[Saved entries]

= = = = = = =

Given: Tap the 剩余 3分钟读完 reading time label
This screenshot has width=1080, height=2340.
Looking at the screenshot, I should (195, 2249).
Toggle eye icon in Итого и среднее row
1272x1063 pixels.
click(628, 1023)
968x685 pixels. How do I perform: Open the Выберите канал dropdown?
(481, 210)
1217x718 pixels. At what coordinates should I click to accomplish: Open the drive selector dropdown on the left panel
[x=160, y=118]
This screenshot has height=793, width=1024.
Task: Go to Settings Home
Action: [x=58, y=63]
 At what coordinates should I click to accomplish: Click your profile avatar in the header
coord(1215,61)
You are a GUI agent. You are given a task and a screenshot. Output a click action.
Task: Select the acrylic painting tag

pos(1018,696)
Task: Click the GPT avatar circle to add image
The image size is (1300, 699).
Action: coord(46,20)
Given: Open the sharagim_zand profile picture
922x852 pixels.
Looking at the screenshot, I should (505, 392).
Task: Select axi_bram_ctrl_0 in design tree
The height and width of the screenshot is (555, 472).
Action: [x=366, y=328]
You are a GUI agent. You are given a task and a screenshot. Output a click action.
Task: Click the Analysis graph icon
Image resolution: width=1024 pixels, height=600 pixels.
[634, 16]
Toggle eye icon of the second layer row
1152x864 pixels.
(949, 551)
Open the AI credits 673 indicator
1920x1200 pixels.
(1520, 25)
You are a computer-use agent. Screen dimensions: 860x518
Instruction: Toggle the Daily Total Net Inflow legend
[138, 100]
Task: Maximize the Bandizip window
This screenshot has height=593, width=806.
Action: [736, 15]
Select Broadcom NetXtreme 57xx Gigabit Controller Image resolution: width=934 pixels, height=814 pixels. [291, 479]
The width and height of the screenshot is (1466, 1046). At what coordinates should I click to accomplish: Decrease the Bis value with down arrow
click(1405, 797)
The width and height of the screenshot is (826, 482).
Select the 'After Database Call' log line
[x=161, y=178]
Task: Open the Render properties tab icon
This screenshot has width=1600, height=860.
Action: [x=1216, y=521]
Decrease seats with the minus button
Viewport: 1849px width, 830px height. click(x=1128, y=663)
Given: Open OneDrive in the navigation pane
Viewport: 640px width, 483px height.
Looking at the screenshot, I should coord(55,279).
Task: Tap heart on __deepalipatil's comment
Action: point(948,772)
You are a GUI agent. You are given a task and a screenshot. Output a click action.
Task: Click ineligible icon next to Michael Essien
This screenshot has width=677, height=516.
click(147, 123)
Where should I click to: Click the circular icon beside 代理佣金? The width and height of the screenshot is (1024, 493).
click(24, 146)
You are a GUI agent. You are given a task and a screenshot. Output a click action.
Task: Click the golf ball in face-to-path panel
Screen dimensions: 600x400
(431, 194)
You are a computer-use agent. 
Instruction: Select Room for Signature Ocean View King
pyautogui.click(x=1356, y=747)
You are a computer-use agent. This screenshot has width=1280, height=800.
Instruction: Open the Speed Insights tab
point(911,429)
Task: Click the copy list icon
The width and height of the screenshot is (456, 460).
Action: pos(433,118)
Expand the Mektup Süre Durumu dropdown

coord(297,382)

= = = = = = =

*WHAT YOU HAVE TO DO*. Looking at the entries above, copy out every line in which "computer" occurs.

*REPLY TO THE EXERCISE*.
You are a computer-use agent. Screen dimensions: 860x518
You are a computer-use agent. 
You are a computer-use agent. This screenshot has width=1280, height=800.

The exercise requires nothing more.